[Selected passage]:
== Segment start ==

The Bende Onitsha Hinterland Expedition is also referred to as the Ahiara Expedition due to the impact it had on the area.
There was a lot of hostility between the British and the people of Mbaise following the Aro Expedition.
This increased following the appointment of H.M. Douglas.
Anti-British sentiment soared in the region, due to the brutal exploitation of the Igbo people by way of oppression from Douglas and the colonial administration.
Igbo resistance was unrelenting and hostility reached a climax when in March 1905, Douglas declared all roads in Ahiara open to traders and stopped road levies.
Road toll collection was the main source of revenue for Ahiara leaders and marked the most important source of their wealth and power.
The Ahiara leaders rejected the order as a direct attack on their political and economic power.
The murder of Dr Stewart
On 16 November 1905, Dr Rogers Stewart a British doctor who had been drafted in to help the British combat malaria, attempted to travel by bicycle from Owerri to Calabar.
He took a wrong turn onto the hostile Owerri-Bende road heading through Udo into Ezinihitte.
He was mistaken for Douglas the District Commissioner
He was displayed around the market places of Etiti and Ezinihitte (north Mbaise) Divisions, before they killed him at the Afor-Ukwu market of Onicha-Amairi.
His bicycle was tied to a tree by people of Onicha-Amairi, as the story is told – to prevent it returning to Owerri to report his death.

== Segment end ==

Dataset excerpts:
== Segment start ==

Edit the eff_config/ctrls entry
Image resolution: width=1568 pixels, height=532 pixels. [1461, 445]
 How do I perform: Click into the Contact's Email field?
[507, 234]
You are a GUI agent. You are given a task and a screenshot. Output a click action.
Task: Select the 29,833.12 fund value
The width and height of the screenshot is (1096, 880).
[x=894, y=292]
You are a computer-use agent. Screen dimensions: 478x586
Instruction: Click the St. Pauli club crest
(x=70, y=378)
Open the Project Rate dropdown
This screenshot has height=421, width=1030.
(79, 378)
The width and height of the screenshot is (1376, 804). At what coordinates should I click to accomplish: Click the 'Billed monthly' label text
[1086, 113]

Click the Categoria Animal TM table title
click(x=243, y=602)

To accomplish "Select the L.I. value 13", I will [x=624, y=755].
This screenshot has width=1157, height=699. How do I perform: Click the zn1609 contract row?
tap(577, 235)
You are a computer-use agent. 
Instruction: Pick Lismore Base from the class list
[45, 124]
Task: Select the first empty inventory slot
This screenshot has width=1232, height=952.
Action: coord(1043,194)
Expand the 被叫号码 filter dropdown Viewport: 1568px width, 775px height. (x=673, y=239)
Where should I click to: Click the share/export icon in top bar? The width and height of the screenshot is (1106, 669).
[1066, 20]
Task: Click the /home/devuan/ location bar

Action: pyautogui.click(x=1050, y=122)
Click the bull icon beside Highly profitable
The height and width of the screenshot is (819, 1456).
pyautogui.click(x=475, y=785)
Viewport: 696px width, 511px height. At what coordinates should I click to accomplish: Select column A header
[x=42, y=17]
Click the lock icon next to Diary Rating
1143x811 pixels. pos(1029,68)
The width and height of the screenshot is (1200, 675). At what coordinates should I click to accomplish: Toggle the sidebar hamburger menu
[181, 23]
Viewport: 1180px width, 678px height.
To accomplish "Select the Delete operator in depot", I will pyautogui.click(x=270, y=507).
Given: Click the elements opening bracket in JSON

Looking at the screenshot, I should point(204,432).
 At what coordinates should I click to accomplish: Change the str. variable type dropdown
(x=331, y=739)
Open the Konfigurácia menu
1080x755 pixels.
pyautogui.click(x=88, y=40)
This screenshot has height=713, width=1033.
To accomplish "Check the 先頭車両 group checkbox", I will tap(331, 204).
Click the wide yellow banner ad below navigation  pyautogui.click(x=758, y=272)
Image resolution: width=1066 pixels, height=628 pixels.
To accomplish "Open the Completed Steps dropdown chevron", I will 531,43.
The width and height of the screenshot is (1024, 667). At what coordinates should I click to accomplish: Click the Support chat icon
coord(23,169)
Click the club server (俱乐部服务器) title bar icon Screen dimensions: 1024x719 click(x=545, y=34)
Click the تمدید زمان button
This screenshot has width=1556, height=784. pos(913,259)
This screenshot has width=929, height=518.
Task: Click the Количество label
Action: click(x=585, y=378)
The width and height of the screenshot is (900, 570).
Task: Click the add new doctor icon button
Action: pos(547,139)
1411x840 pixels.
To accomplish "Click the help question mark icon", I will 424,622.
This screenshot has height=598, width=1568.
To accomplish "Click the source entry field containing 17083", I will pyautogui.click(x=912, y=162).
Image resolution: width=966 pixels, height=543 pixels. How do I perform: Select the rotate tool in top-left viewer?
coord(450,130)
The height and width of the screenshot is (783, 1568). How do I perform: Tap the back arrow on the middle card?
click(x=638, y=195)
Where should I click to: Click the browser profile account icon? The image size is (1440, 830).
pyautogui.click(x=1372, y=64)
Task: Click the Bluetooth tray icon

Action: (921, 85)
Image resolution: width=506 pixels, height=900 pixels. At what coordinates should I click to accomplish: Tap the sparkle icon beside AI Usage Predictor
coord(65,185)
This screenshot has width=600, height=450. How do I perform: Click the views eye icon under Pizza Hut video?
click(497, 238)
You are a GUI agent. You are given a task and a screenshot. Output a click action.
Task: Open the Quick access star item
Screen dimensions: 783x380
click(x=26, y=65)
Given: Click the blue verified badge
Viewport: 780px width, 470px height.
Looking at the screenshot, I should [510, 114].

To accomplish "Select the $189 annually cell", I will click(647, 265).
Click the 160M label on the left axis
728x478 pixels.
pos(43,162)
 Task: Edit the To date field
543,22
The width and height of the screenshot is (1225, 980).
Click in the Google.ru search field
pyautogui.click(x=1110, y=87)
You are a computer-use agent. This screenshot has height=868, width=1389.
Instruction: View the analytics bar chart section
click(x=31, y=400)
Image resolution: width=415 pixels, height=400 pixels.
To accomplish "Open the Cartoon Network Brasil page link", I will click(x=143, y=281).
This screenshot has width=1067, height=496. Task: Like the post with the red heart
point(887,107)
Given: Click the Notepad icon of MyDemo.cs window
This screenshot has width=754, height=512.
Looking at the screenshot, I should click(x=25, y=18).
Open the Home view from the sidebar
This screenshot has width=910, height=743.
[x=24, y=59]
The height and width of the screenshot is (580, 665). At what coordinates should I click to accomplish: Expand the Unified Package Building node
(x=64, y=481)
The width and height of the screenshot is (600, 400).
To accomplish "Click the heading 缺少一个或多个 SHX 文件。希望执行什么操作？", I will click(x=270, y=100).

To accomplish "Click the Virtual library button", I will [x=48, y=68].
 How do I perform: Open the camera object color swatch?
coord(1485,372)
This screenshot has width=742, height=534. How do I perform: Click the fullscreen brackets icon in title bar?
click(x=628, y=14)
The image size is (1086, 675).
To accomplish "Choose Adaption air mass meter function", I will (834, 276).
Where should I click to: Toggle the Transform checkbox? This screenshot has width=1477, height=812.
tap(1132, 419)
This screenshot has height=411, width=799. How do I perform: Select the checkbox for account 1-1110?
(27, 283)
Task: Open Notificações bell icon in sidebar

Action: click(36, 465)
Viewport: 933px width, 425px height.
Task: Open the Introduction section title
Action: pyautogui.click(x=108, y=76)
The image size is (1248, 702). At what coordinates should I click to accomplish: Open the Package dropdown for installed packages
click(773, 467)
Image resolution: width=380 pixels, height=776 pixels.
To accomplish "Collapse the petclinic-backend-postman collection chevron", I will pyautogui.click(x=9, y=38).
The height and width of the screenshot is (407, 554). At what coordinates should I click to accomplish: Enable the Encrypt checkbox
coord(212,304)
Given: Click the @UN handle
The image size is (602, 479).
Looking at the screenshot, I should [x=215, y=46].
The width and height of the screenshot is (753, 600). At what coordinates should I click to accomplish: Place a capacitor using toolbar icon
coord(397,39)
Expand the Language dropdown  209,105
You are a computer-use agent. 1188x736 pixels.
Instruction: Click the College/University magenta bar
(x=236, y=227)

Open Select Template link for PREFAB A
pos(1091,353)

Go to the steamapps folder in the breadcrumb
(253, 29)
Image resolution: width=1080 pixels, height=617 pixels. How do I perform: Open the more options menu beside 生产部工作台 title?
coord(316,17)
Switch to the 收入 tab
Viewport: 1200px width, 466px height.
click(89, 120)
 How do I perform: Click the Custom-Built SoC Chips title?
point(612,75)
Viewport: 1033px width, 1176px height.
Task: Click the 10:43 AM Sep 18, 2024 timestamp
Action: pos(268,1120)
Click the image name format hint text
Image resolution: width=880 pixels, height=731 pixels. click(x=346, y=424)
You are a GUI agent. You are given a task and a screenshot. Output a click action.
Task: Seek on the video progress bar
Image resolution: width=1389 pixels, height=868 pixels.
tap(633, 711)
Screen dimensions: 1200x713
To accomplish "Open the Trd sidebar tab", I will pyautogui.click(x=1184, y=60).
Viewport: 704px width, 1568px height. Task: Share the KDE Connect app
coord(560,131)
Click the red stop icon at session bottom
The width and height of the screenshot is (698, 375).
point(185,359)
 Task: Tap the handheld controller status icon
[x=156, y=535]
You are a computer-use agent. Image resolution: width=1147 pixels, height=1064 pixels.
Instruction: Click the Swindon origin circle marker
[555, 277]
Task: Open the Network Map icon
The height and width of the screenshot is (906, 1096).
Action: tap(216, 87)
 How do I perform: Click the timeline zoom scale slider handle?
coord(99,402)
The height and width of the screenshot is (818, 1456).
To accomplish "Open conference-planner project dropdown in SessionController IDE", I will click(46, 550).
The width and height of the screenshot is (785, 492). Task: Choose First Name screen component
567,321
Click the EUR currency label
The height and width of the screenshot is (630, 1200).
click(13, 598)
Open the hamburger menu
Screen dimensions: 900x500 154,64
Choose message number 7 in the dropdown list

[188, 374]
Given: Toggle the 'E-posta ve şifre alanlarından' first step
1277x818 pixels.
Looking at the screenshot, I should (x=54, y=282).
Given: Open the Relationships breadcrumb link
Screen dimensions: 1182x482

== Segment end ==

[Activities]:
- a) List every name for a military expedition that appears in the passage on the Ahiara Expedition.
- b) Answer these questions using the passage on the Ahiara Expedition:
(i) In what month and year did Douglas declare all roads in Ahiara open to traders?
(ii) By what means did Dr Stewart attempt to travel from Owerri to Calabar?
(iii) At which market was Dr Stewart killed?
- c) Pull out the part of the passage on the Ahiara Expedition starting with "The Ahiara leaders" and going on through "report his death.".

[Completed exercise]:
- a)
Bende Onitsha Hinterland Expedition
Ahiara Expedition
Aro Expedition

- b)
(i) March 1905
(ii) By bicycle
(iii) The Afor-Ukwu market of Onicha-Amairi

- c)
The Ahiara leaders rejected the order as a direct attack on their political and economic power.
The murder of Dr Stewart
On 16 November 1905, Dr Rogers Stewart a British doctor who had been drafted in to help the British combat malaria, attempted to travel by bicycle from Owerri to Calabar.
He took a wrong turn onto the hostile Owerri-Bende road heading through Udo into Ezinihitte.
He was mistaken for Douglas the District Commissioner
He was displayed around the market places of Etiti and Ezinihitte (north Mbaise) Divisions, before they killed him at the Afor-Ukwu market of Onicha-Amairi.
His bicycle was tied to a tree by people of Onicha-Amairi, as the story is told – to prevent it returning to Owerri to report his death.